• _Text excerpt_

⁂

The last step of the self-attention mechanism is multiplying the attention scores by the value matrix. This matrix carries the word embeddings for each token in the input sequence, holding the actual information each word contributes. Once the value matrix is multiplied by the softmax of the attention scores, the output becomes a new representation that captures both the meaning of each word and its context within the sequence.

Formula for self-attention in transformers

And that's self-attention explained in a nutshell!

2) Multi-Head Attention

So far, self-attention lets a model figure out which words in a sentence matter most to each other. But what if there's more than one kind of relationship worth noticing at once? For example, in "He swung the bat with incredible force," one relationship connects "swung" ↔ "bat" (the action and object), while another connects "incredible" ↔ "force" (description and intensity). Multi-headed attention lets the model look at all those relationships in parallel. Each head learns a slightly different way of paying attention. One might focus on grammar, another on meaning, another on emotion...and when you combine them, you get a much richer understanding of the sentence.

From a computational perspective, this happens by running multiple attention heads simultaneously (eight in the original Transformer paper), then concatenating their results and passing them through a final projection matrix, W0. This projection blends the insights from every head into a single, context-aware representation.

Each attention head computes its own set of Q, K, and V projections, produces an attention output, and all heads are then concatenated and projected through W0 to form the final output

Why 8 Attention Heads?

Eight isn't a fixed rule, it's a hyperparameter that balances expressiveness and efficiency. If the model's embedding size is 512 and you use 8 heads, each head gets 64 (512 ÷ 8) dimensions for its queries, keys, and values. That means every head operates on a lower-dimensional view of the input, and together they cover multiple subspaces that the model later recombines.

Too few heads → each one must learn too many relationships at once, reducing specialization.
Too many heads → each becomes too small to represent anything meaningful (and inference gets slower and more compute-heavy).

In practice, 8 heads hits a good spot: diverse enough to learn multiple contextual patterns, yet large enough per head to retain useful capacity.

Now that we understand how attention operates in a single layer, let's explore how it's used differently inside the encoder and the decoder. The encoder uses self-attention, while the decoder uses 2 stacked forms: masked self-attention and cross attention. I'll be explaining these 2 nuanced decoder attention mechanisms below:

3) Masked Self-Attention (Decoder-Side)

In the decoder, the first attention layer is slightly modified, it's called: masked self-attention.

⁂

• _Stated exercise 1_
Revise the entries starting at the one containing "What do you see at coordinates (91, 206)" and ending at the one containing "The image size is (1356, 726).", replacing "Describe" with "Identify" and leaving everything else as it is.

• _Exercise data_
⁂

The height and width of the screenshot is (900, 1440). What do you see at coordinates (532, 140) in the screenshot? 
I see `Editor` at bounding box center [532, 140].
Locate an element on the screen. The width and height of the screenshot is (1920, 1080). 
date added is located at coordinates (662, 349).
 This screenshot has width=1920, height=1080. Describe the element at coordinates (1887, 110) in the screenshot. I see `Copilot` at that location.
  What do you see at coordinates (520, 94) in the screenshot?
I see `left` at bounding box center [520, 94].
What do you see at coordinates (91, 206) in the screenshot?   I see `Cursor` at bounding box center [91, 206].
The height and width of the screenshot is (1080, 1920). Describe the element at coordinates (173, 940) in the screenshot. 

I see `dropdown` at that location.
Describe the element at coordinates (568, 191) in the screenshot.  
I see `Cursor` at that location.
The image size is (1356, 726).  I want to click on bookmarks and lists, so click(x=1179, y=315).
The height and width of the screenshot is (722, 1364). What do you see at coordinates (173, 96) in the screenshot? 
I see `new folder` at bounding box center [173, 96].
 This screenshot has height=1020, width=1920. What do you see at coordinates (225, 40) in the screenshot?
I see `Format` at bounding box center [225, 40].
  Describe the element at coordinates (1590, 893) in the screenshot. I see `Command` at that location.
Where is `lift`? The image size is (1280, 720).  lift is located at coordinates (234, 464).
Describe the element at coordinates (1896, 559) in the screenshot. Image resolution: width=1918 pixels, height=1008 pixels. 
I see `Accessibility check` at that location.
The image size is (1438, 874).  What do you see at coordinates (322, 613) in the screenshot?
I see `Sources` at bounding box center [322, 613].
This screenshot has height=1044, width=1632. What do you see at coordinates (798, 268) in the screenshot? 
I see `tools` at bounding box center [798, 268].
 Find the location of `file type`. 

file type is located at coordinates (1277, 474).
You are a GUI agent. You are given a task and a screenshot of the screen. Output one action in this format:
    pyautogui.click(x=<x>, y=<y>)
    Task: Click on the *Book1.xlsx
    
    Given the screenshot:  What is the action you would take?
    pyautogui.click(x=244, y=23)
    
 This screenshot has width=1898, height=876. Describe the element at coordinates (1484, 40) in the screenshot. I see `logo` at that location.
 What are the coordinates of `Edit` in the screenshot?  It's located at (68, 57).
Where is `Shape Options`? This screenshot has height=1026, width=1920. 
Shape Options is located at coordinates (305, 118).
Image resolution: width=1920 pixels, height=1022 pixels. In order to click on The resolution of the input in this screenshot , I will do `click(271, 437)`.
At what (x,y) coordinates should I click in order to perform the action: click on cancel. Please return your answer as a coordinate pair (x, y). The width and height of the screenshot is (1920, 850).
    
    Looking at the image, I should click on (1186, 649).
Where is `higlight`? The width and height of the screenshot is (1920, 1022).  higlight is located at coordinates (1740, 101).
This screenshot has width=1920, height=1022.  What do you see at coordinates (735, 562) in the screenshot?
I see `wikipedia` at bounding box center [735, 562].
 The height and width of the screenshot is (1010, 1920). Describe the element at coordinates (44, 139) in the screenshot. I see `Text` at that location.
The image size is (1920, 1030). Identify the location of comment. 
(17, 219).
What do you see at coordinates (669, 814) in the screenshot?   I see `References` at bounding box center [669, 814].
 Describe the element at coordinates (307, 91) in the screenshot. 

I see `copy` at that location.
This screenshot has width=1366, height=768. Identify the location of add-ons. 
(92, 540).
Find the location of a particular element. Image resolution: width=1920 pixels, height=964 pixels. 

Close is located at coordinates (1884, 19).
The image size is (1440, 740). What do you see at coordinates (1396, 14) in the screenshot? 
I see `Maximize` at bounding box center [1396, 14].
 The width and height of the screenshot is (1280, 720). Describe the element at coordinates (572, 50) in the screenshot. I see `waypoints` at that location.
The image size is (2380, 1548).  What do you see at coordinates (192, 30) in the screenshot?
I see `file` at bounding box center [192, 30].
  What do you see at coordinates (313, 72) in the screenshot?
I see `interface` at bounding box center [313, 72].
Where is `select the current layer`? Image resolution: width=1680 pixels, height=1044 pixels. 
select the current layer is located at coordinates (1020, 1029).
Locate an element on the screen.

⁂

• _Stated exercise 2_
From the self-attention excerpt, reproduce word for word the passage starting at "Too few heads" and ending at "called: masked self-attention.".

• _Complete response 1_
What do you see at coordinates (91, 206) in the screenshot?   I see `Cursor` at bounding box center [91, 206].
The height and width of the screenshot is (1080, 1920). Identify the element at coordinates (173, 940) in the screenshot. 

I see `dropdown` at that location.
Identify the element at coordinates (568, 191) in the screenshot.  
I see `Cursor` at that location.
The image size is (1356, 726).  I want to click on bookmarks and lists, so click(x=1179, y=315).

• _Complete response 2_
Too few heads → each one must learn too many relationships at once, reducing specialization.
Too many heads → each becomes too small to represent anything meaningful (and inference gets slower and more compute-heavy).

In practice, 8 heads hits a good spot: diverse enough to learn multiple contextual patterns, yet large enough per head to retain useful capacity.

Now that we understand how attention operates in a single layer, let's explore how it's used differently inside the encoder and the decoder. The encoder uses self-attention, while the decoder uses 2 stacked forms: masked self-attention and cross attention. I'll be explaining these 2 nuanced decoder attention mechanisms below:

3) Masked Self-Attention (Decoder-Side)

In the decoder, the first attention layer is slightly modified, it's called: masked self-attention.